13. yüzyılın başında ''dilenci'' tarikatları kurulur. Aziz Francesco tarafından kurulan Fransiskenler ve Aziz Domingo'nun kurduğu Dominikenler. Bunlar keşiş değil, tarikat kardeşleridir. Yalnız yaşamaz, yaşamlarını kentlerde bulunan manastırlarda sürdürürler.
Ortaçağ'da yükseklikle alçaklık arasındaki karşıtlık mekana yansıtılmıştır : Alçaklıktan kaçmak istendiğini göstermek için, uzaklardan bile görülebilecek, çok yüksek kuleler, surlar yapılır.
Derebeylerin altında, soylu olmayanlardan, genelde köylülerden oluşan bir halk vardır. 12. yüzyıla kadar, köylüler gerçek anlamda özgür değildirler, onlara ''serf'' ( toprak kölesi'' denir.

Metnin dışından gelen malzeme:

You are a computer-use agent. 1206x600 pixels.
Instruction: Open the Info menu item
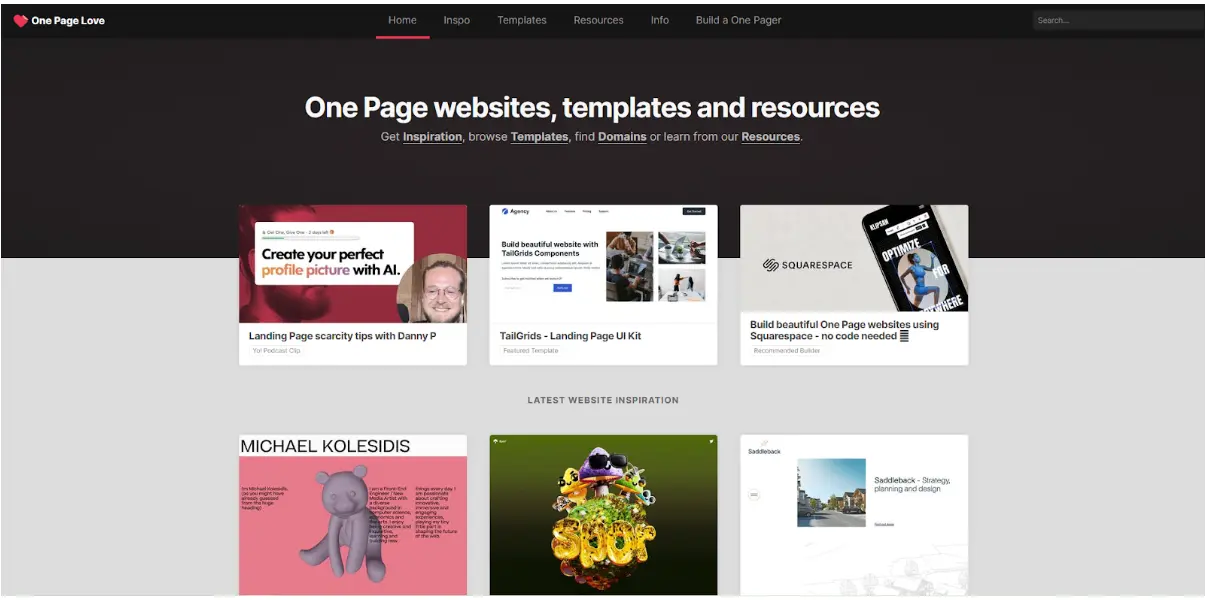659,20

Toplumun zirvesinde , papayla imparator vardır, soyut olarak ötekilerden daha güçlü kişilerdir bunlar. Papa kilisenin başıdır, bir hükümdar gibi gerçek bir liderdir. İmparator, gerçek anlamda otoriter biri olmaktan çok, ayrıcalıklı bir ''lider''dir.
Hristiyanlık barışçı bir dindir. İlk Hristiyanların birçoğu savaşmak istememeleri yüzünden Romalıların işkencesine uğramışlardır. Ama Barbarlar Hristiyan olurken Hristiyanlık'a savaşçı geleneklerini getirmişlerdir. İnancın din yayma ya da vaazla değil de güç kullanılarak dayatılabileceği, hatta bazen dayatılması gerektiği düşünülür.